## Activity
Set out the records below again exactly; skip the images.

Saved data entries
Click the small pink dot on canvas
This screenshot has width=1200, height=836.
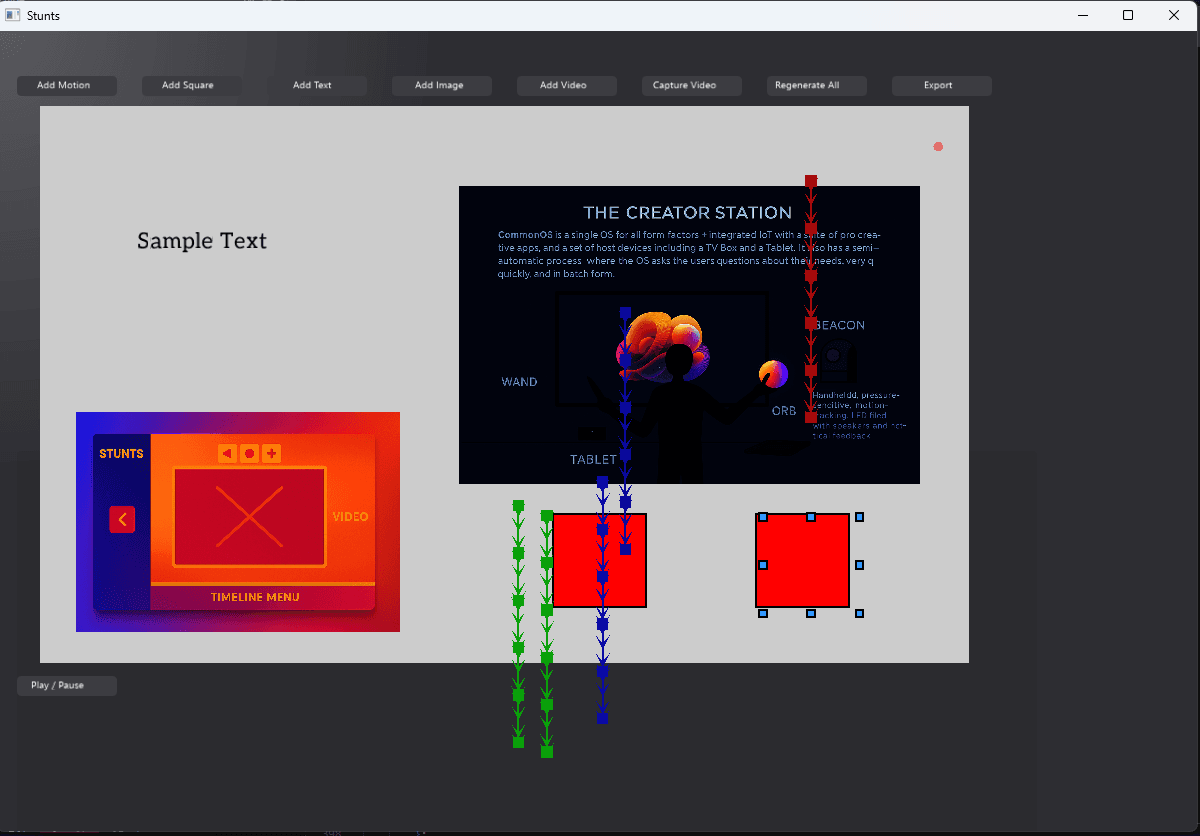pyautogui.click(x=938, y=147)
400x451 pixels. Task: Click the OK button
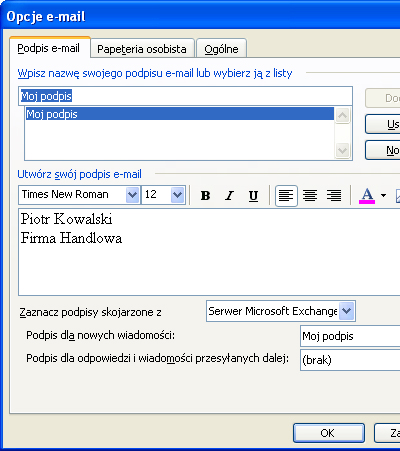329,433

## Response
Click the small pink dot on canvas
This screenshot has width=1200, height=836.
pyautogui.click(x=938, y=147)
400x451 pixels. Task: Click the OK button
329,433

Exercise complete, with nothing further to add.